Ben had never seen the other side to Josh, the side which encompassed the highly dangerous horse with huge feet and a deadly kick.  Little did Ben know then, but he was soon to see this side, and be thankful for it.


Josh went over to Ben.  When he saw the massive horse coming towards him, Ben’s expression changed from shock to naked fear.

     “What’s you looking like that for Ben?  I’s not gonna ‘urt you,”  Josh said.  He continued:

    “Now you’s saying something about not competing in this ‘orseshow wasn’t you?”  He asked.  Ben, startled by Josh’s sudden change of tack stammered:

     “Yes, yes, I was, we both were!  Stroller and me that is.”  Silver asked:

     “’ow does you propose to get out of this ‘orseshow then?”

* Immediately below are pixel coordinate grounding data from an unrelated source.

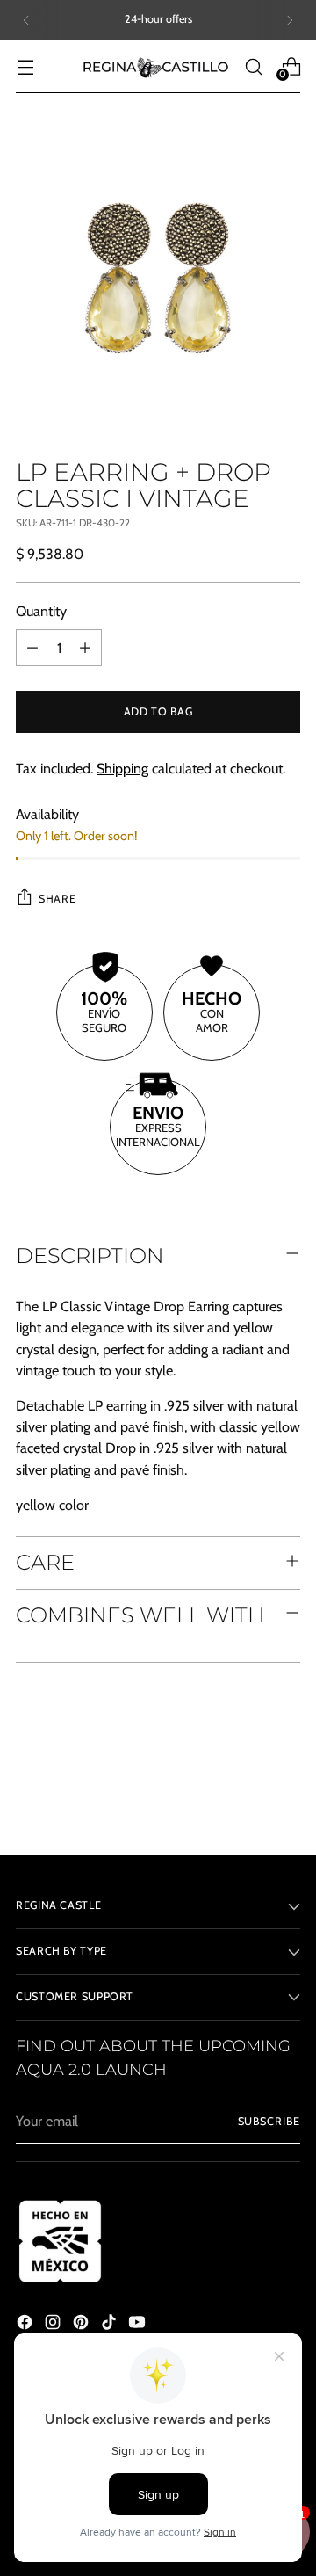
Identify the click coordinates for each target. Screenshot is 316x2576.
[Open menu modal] (25, 66)
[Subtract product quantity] (32, 647)
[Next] (289, 20)
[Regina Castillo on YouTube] (138, 2324)
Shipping (122, 768)
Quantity (41, 611)
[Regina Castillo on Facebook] (26, 2324)
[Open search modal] (253, 66)
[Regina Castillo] (155, 66)
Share (57, 898)
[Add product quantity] (85, 647)
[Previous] (26, 20)
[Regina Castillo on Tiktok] (110, 2324)
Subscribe (269, 2121)
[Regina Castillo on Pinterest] (82, 2324)
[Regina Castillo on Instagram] (54, 2324)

     “Hadn’t really thought of that,”  Stroller admitted.  Stamping his right hind foot in anger Ben declared that:

     “I don’t know how we’re gonna get out of it, but Stroller and I are not competing in that show if that horrid Field horse is there!”

     “You is passionate isn’t you,”  Silver observed.

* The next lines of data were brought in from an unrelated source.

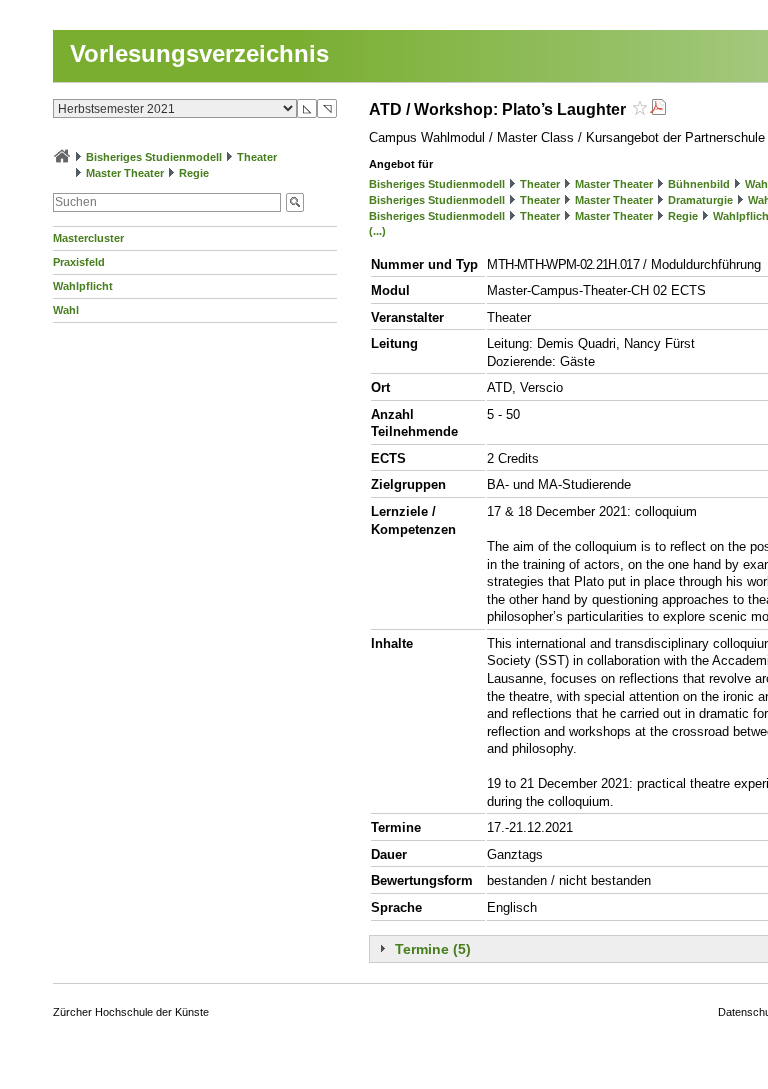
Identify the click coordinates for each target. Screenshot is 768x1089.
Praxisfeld (79, 262)
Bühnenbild (699, 184)
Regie (194, 173)
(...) (377, 231)
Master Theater (125, 173)
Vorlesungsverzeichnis (199, 53)
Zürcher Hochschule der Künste (131, 1012)
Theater (257, 157)
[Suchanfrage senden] (295, 202)
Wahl (66, 310)
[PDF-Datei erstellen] (658, 109)
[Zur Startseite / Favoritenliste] (62, 157)
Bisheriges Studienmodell (154, 157)
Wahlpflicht (83, 286)
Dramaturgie (700, 200)
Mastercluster (88, 238)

    “Yes we is, I mean are, I mean is.  Oh no!  I don’t know what I mean now!  Why d’you have to corrupt the English language Silver!”  Stroller whinnied.

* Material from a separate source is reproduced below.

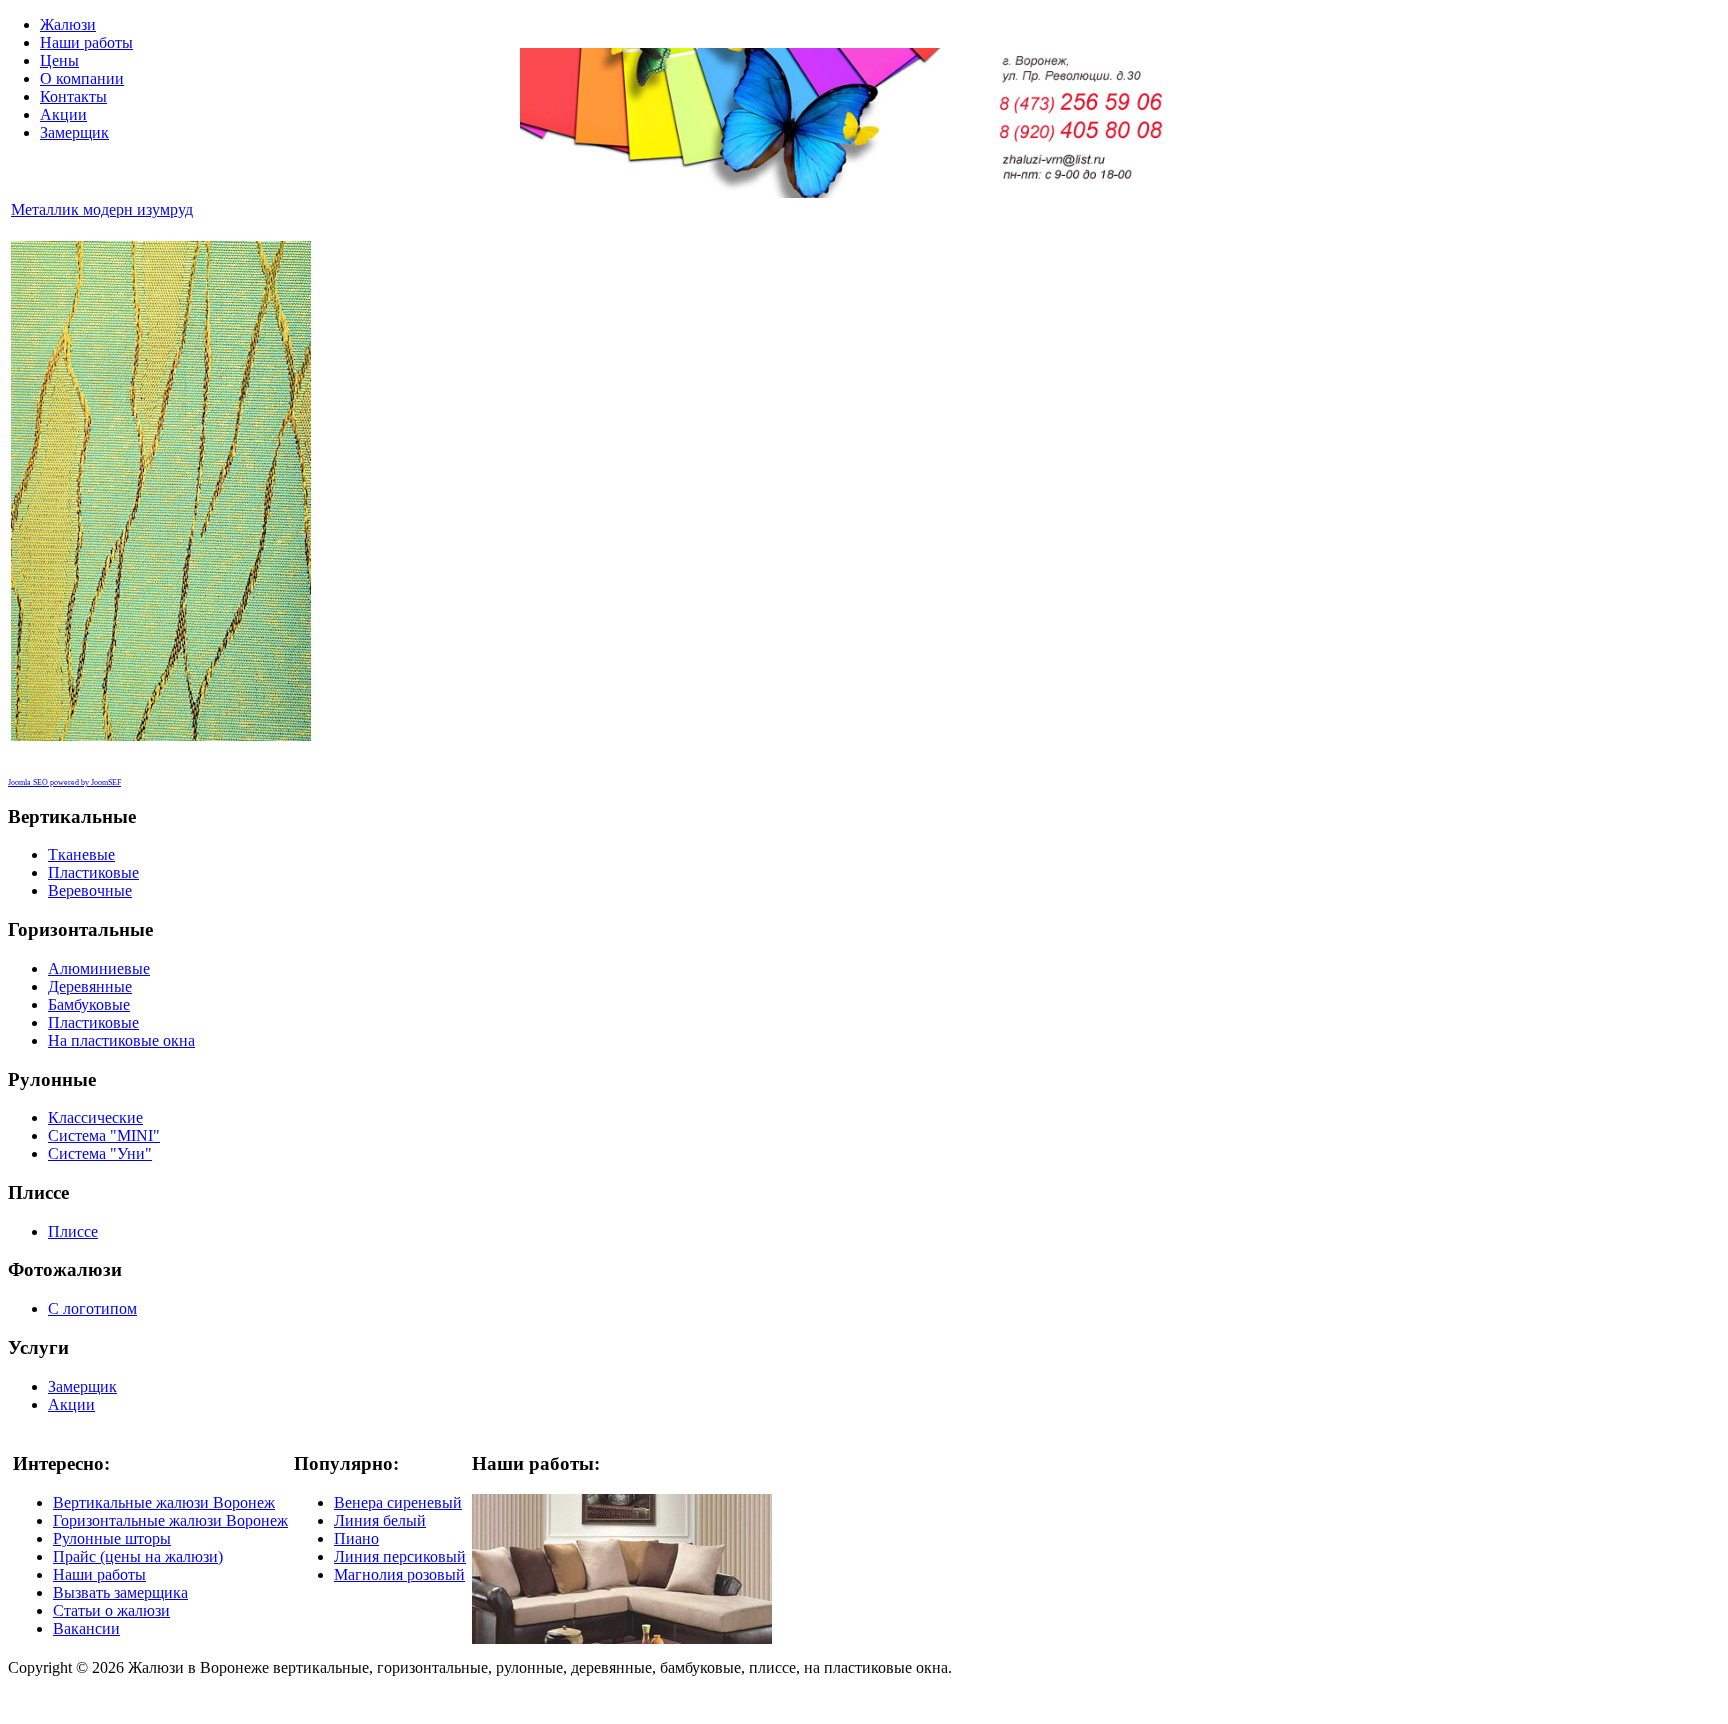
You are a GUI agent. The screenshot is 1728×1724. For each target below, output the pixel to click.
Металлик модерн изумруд (102, 209)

     “You’s so funny you know Stroller,”  she laughed.  Stroller smiled at her.

    “So what’re we gonna do?  Where’re we gonna go?”  Ben asked.

     “We can’t stay here all day,”  Stroller replied.

     “Thank you Stroller,”  Ben said sarcastically.

     “I knows where we can go,”  Silver said.

     “Where?”  Ben asked eagerly.

     “Felixstowe,”  Silver replied.

     “Felixstowe Silver?”  Josh asked, “That’s a bit drastic ain’t it just for a few hours?”

     “You come up with a better solution then!”  Silver snapped.

     “Sorry Silver, but, well, I ‘aven’t got one,”  Josh admitted.  It was the middle of March now, Christmas and all the other festivities had passed off without much note by us horses, so Silver’s suggestion that Stroller and Ben remove whole sale to Felixstowe was not as crazy as it first sounded.

     “Anyway, I ‘ates the smell of chip shops,”  Josh moaned,  “Them smells of frying fat and I ‘ate it!”